The implicit authentication method needs to be coordinated with other stack components that are highly dependent on the Artifact Store and need to interact with it directly to function. If these components are not running on your machine, they do not have access to the local AWS CLI configuration and will encounter authentication failures while trying to access the S3 Artifact Store:

  • Orchestrators need to access the Artifact Store to manage pipeline artifacts

  • Step Operators need to access the Artifact Store to manage step level artifacts

  • Model Deployers need to access the Artifact Store to load served models

These remote stack components can still use the implicit authentication method: if they are also running on Amazon EC2 or EKS nodes, ZenML will try to load credentials from the instance metadata service. In order to take advantage of this feature, you must have specified an IAM role to use when you launched your EC2 instance or EKS cluster. This mechanism allows AWS workloads like EC2 instances and EKS pods to access other AWS services without requiring explicit credentials. For more information on how to configure IAM roles:

If you have remote stack components that are not running in AWS Cloud, or if you are unsure how to configure them to use IAM roles, you should use one of the other authentication methods.

Advanced Configuration

The S3 Artifact Store accepts a range of advanced configuration options that can be used to further customize how ZenML connects to the S3 storage service that you are using. These are accessible via the client_kwargs, config_kwargs and s3_additional_kwargs configuration attributes and are passed transparently to the underlying S3Fs library:

  • client_kwargs: arguments that will be transparently passed to the botocore client. You can use it to configure parameters like endpoint_url and region_name when connecting to an S3 compatible endpoint (e.g. Minio).

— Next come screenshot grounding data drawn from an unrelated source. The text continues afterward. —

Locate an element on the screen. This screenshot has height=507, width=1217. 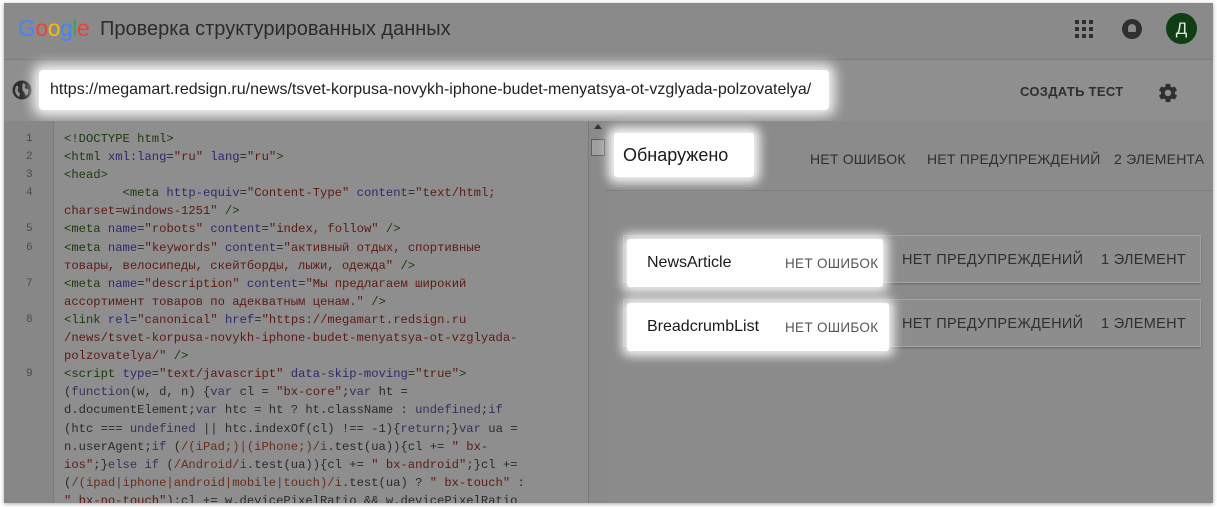
create-test-button: СОЗДАТЬ ТЕСТ is located at coordinates (1072, 92).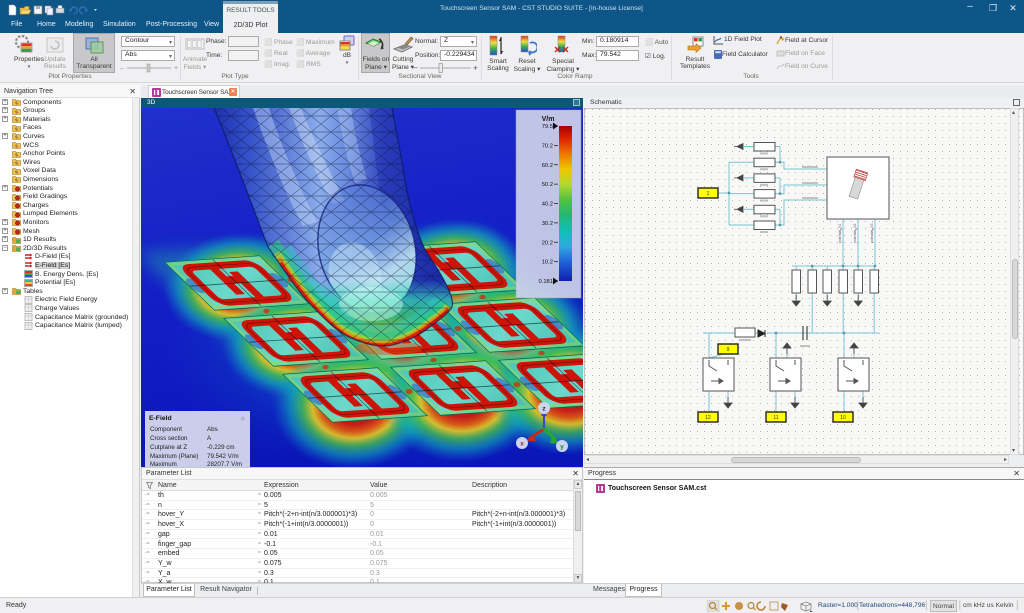 This screenshot has width=1024, height=613. I want to click on svg-text: 30.2, so click(548, 224).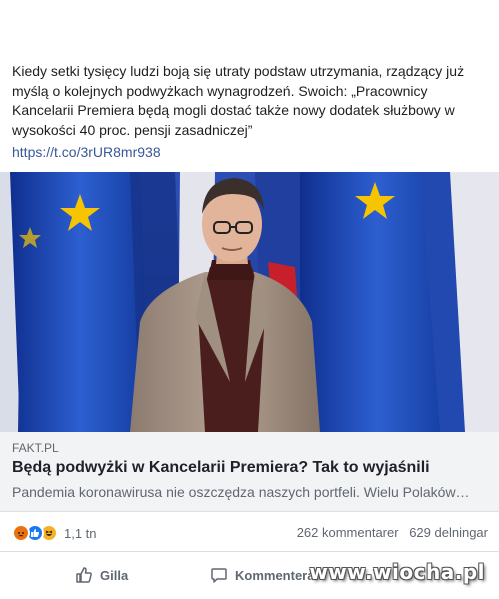 This screenshot has width=499, height=599. I want to click on reaction-count: 1,1 tn, so click(80, 533).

  • config_kwargs: advanced parameters passed to botocore.client.Config.

  • s3_additional_kwargs: advanced parameters that are used when calling S3 API, typically used for things like ServerSideEncryption and ACL.

To include these advanced parameters in your Artifact Store configuration, pass them using JSON format during registration, e.g.:

zenml artifact-store register minio_store -f s3 \
    --path='s3://minio_bucket' \
    --authentication_secret=s3_secret
    --client_kwargs='{"endpoint_url:"http://minio.cluster.local:9000", "region_name":"us-east-1"}'

For more, up-to-date information on the S3 Artifact Store implementation and its configuration, you can have a look at the API docs.

How do you use it?

Aside from the fact that the artifacts are stored in an S3 compatible backend, using the S3 Artifact Store is no different than using any other flavor of Artifact Store.